Saved data entries:
-*-*-

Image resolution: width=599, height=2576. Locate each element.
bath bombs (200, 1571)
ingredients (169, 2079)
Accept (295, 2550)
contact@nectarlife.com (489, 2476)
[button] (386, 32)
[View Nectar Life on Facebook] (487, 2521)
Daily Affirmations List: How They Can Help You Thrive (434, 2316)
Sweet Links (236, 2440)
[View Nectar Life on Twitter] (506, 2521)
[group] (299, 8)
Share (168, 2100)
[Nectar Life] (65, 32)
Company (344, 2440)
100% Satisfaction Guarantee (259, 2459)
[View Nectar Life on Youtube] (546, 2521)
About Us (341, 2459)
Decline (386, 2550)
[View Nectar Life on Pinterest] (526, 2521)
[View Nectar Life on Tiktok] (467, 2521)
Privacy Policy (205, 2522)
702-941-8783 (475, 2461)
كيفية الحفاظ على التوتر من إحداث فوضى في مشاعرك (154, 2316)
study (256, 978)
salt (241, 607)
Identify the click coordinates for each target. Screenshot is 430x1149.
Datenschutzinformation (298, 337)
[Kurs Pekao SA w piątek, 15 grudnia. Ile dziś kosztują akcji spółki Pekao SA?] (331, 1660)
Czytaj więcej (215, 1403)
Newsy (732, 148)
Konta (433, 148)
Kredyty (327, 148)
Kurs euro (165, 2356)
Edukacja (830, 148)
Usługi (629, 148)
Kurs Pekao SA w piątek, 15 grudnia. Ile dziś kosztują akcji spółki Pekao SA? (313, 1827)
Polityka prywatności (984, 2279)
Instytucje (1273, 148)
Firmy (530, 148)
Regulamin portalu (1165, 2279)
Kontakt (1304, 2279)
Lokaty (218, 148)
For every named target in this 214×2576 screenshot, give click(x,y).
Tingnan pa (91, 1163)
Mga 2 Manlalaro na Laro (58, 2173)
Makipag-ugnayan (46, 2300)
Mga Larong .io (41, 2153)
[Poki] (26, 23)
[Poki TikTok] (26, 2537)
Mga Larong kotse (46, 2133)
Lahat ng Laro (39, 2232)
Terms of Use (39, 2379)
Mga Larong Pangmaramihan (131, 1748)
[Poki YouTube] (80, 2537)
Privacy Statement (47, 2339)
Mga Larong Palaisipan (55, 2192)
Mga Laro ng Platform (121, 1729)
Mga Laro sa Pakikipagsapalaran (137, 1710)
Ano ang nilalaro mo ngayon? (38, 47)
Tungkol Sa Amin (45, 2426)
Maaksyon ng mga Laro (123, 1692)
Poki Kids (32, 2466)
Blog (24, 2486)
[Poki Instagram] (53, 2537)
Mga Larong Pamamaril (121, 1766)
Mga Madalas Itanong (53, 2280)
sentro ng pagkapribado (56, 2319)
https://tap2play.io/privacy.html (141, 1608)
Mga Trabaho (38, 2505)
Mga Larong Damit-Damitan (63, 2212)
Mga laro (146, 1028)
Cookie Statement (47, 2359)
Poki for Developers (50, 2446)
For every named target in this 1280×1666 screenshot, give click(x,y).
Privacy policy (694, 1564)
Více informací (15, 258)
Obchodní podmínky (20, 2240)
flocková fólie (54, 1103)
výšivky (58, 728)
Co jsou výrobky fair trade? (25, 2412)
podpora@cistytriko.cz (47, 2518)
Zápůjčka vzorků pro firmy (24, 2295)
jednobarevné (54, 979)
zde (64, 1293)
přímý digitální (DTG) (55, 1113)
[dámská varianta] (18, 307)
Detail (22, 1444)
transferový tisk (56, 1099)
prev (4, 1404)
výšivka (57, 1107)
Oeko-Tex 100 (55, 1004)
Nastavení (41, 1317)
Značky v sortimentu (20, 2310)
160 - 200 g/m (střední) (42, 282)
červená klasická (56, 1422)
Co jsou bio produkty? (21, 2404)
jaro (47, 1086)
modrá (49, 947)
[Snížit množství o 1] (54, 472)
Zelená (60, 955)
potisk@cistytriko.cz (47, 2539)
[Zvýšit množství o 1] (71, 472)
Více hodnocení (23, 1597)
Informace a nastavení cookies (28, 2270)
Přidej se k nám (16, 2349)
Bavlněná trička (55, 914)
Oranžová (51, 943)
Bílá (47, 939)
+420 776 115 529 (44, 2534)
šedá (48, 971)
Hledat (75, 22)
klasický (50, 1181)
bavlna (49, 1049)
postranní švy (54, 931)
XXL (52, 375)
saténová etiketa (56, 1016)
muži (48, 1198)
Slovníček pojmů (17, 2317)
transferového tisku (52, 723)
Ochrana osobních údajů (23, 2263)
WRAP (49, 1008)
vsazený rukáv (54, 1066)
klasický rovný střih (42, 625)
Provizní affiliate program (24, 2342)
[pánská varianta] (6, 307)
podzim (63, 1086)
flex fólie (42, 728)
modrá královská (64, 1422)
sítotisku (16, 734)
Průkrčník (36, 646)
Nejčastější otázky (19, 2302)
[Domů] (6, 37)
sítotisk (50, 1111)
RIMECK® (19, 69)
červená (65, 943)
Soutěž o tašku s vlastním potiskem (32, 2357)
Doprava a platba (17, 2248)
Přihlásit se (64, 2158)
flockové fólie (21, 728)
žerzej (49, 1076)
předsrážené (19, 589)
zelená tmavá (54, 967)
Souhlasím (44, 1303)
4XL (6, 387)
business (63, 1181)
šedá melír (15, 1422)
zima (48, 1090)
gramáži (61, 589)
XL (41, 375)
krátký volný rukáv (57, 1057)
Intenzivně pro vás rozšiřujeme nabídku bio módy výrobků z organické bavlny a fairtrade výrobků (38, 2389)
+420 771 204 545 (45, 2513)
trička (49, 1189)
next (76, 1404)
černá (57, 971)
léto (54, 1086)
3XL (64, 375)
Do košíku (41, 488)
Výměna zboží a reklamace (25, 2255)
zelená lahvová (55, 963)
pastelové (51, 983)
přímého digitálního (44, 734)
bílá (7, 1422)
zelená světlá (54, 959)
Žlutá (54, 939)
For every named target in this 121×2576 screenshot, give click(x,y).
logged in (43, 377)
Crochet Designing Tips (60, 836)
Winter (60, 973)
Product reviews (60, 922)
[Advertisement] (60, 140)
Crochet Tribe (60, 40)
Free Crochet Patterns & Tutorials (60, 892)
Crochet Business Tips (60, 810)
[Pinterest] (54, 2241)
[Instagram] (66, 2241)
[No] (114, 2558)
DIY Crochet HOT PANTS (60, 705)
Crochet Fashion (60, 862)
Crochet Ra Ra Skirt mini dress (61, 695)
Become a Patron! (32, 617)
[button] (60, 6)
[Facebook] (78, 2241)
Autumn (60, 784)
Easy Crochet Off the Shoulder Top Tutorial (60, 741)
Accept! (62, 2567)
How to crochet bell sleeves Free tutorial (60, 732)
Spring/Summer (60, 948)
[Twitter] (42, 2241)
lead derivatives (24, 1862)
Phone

-*-*-

# Assignment
The required output is every line above from the one with "předsrážené (19, 589)" down to the one with "krátký volný rukáv (57, 1057)", restated word for word, ends included.

# Output for this task
předsrážené (19, 589)
zelená tmavá (54, 967)
Souhlasím (44, 1303)
4XL (6, 387)
business (63, 1181)
šedá melír (15, 1422)
zima (48, 1090)
gramáži (61, 589)
XL (41, 375)
krátký volný rukáv (57, 1057)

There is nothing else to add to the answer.